Section 21. Sub-Plans.
The Administrator may from time to time establish sub-plans under the Plan for purposes of satisfying securities, tax or other laws of various jurisdictions in which the Company intends to grant Awards. Any sub-plans shall contain such limitations and other terms and conditions as the Administrator determines are necessary or desirable. All sub-plans shall be deemed a part of the Plan, but each sub-plan shall apply only to the Participants in the jurisdiction for which the sub-plan was designed.
Section 22. Clawback
Notwithstanding any other provisions in this Plan, the Company may cancel any Award, require reimbursement of any Award by a Participant, and effect any other right of recoupment of equity or other compensation provided under the Plan in accordance with any Company policies that may be adopted and/or modified from time to time (“Clawback Policy”). In addition, a Participant may be required to repay to the Company previously paid compensation, whether provided pursuant to the Plan or an Award Agreement, in accordance with the Clawback Policy. By accepting an Award, the Participant is agreeing to be bound by the Clawback Policy, as in effect or as may be adopted and/or modified from time to time by the Company in its discretion (including, without limitation, to comply with applicable law or stock exchange listing requirements).

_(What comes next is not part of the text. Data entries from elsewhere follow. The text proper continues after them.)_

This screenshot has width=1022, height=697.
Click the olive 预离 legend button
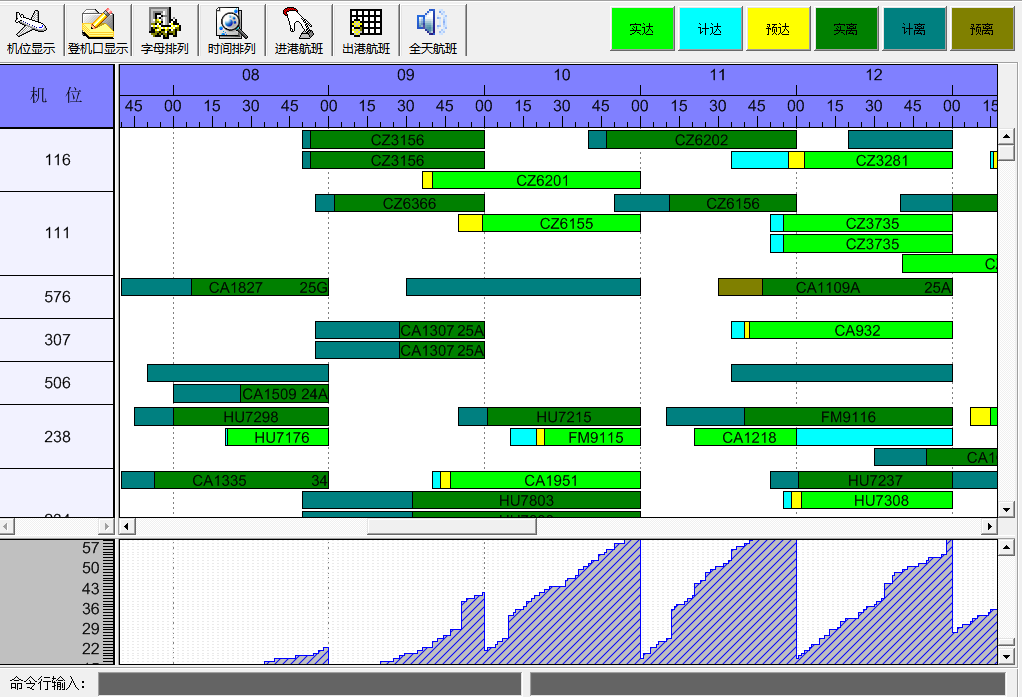pos(982,30)
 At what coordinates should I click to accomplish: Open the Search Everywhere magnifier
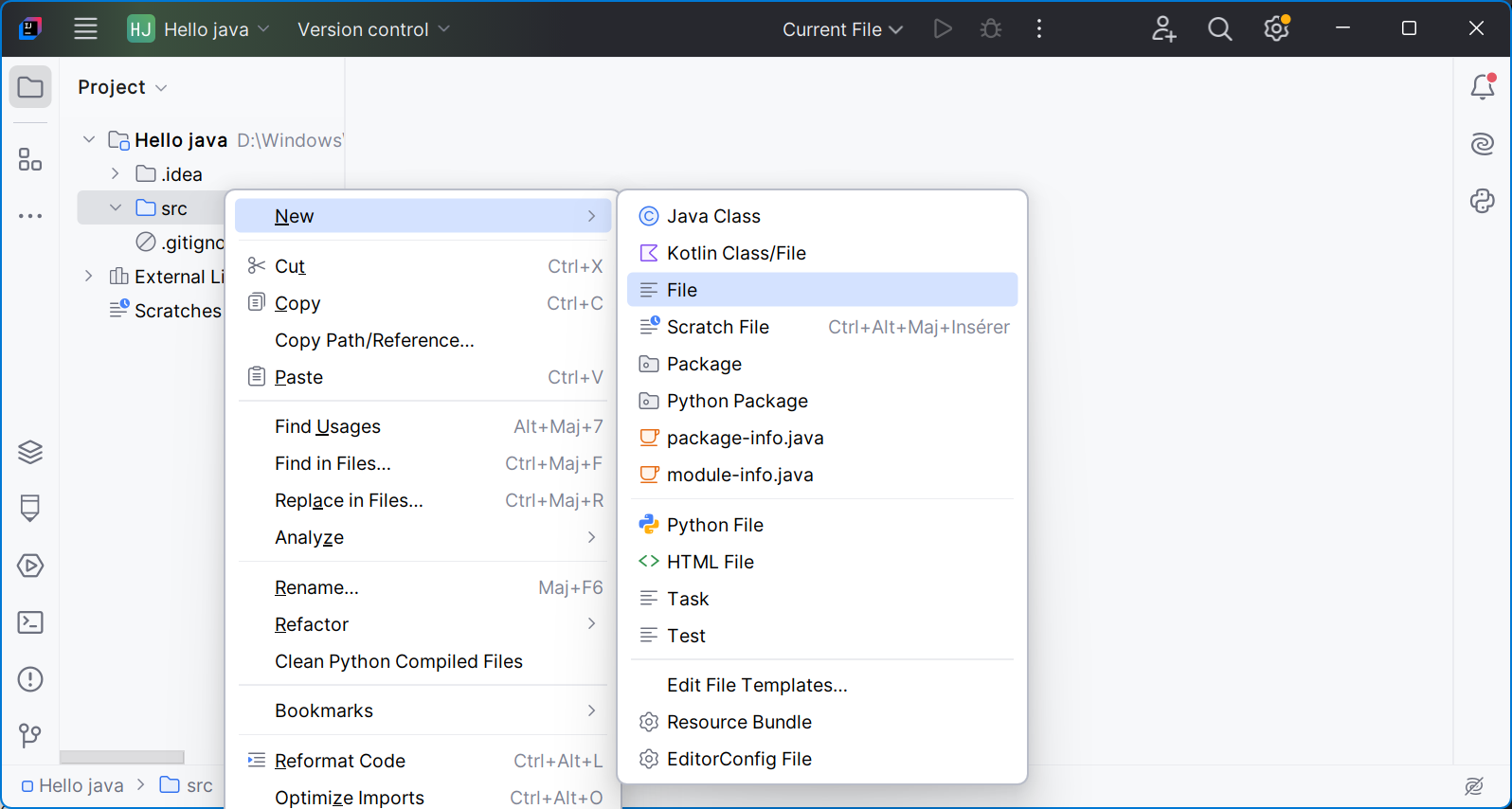tap(1219, 29)
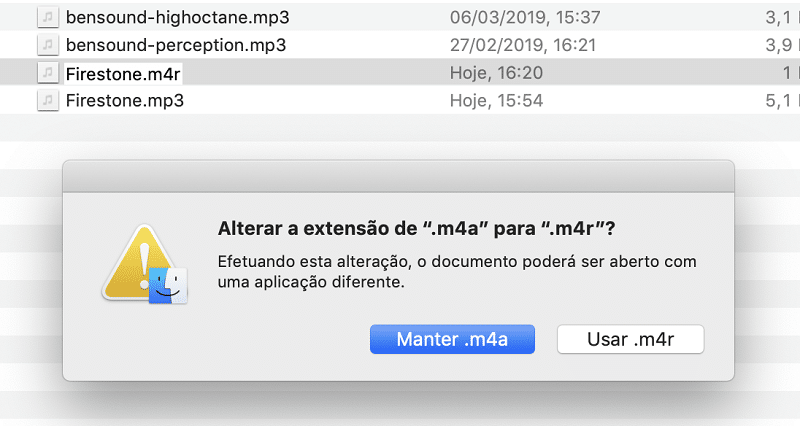Click the bensound-perception.mp3 audio file icon
This screenshot has height=426, width=800.
47,45
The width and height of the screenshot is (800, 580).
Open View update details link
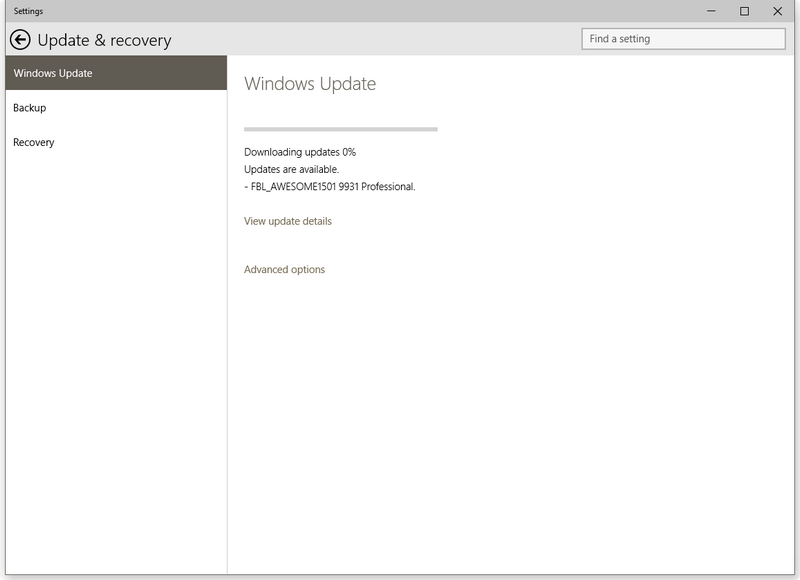click(x=288, y=221)
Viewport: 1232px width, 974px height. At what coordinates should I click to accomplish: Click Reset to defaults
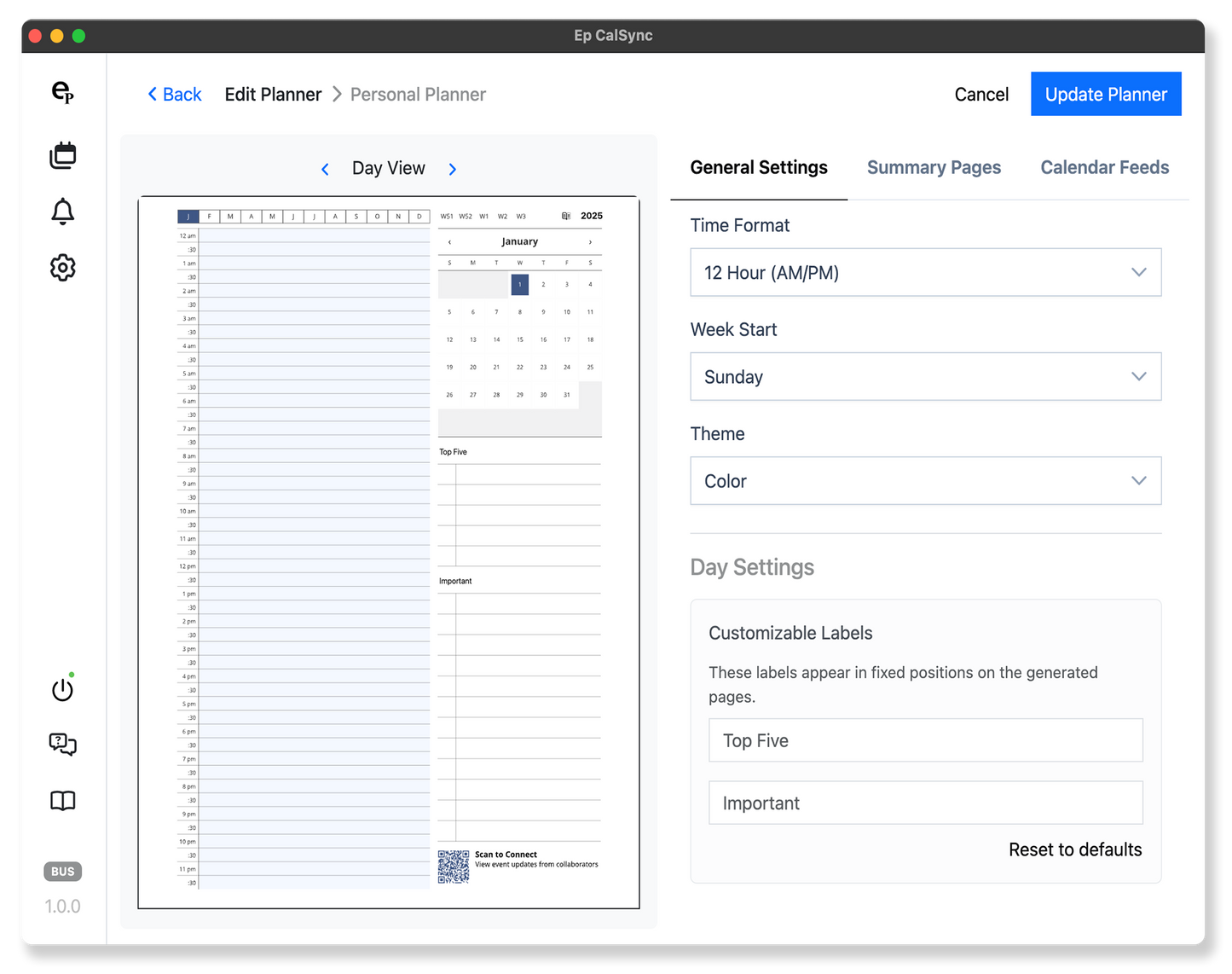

Section 23. Effective Date.
The effective date (the “Effective Date”) is the date on which the Plan is approved by the shareholders of the Company.
Section 24. Electronic Signature.
Participant’s electronic signature of an Award Agreement shall have the same validity and effect as a signature affixed by hand.
Section 25. Term of Plan.
No Award shall be granted pursuant to the Plan on or after the tenth anniversary of the Effective Date, but Awards theretofore granted may extend beyond that date.
Section 26. Section 409A of the Code.
The intent of the parties is that payments and benefits under the Plan comply with Section 409A of the Code to the extent subject thereto, and, accordingly, to the maximum extent permitted, the Plan shall be interpreted and be administered to be in compliance therewith. Any payments described in the Plan that are due within the “short-term deferral period” as defined in Section 409A of the Code shall not be treated as deferred compensation unless applicable law requires otherwise. Notwithstanding anything to the contrary in the Plan, to the extent required in order to avoid accelerated taxation and/or tax penalties under Section 409A of the Code, amounts that would otherwise be payable and benefits that would otherwise be provided pursuant to the Plan during the six (6) month period immediately following the Participant’s termination of employment shall instead be paid on the first business day after the date that is six (6) months following the Participant’s separation from service (or upon the Participant’s death, if earlier). In addition, for purposes of the Plan, each amount to be paid or benefit to be provided to the Participant pursuant to the Plan, which constitute deferred compensation subject to Section 409A of the Code, shall be construed as a separate identified payment for purposes of Section 409A of the Code.
Section 27. Governing Law.
The Plan shall be governed by, and construed in accordance with, the laws of the State of Delaware, without giving effect to principles of conflicts of law of such state.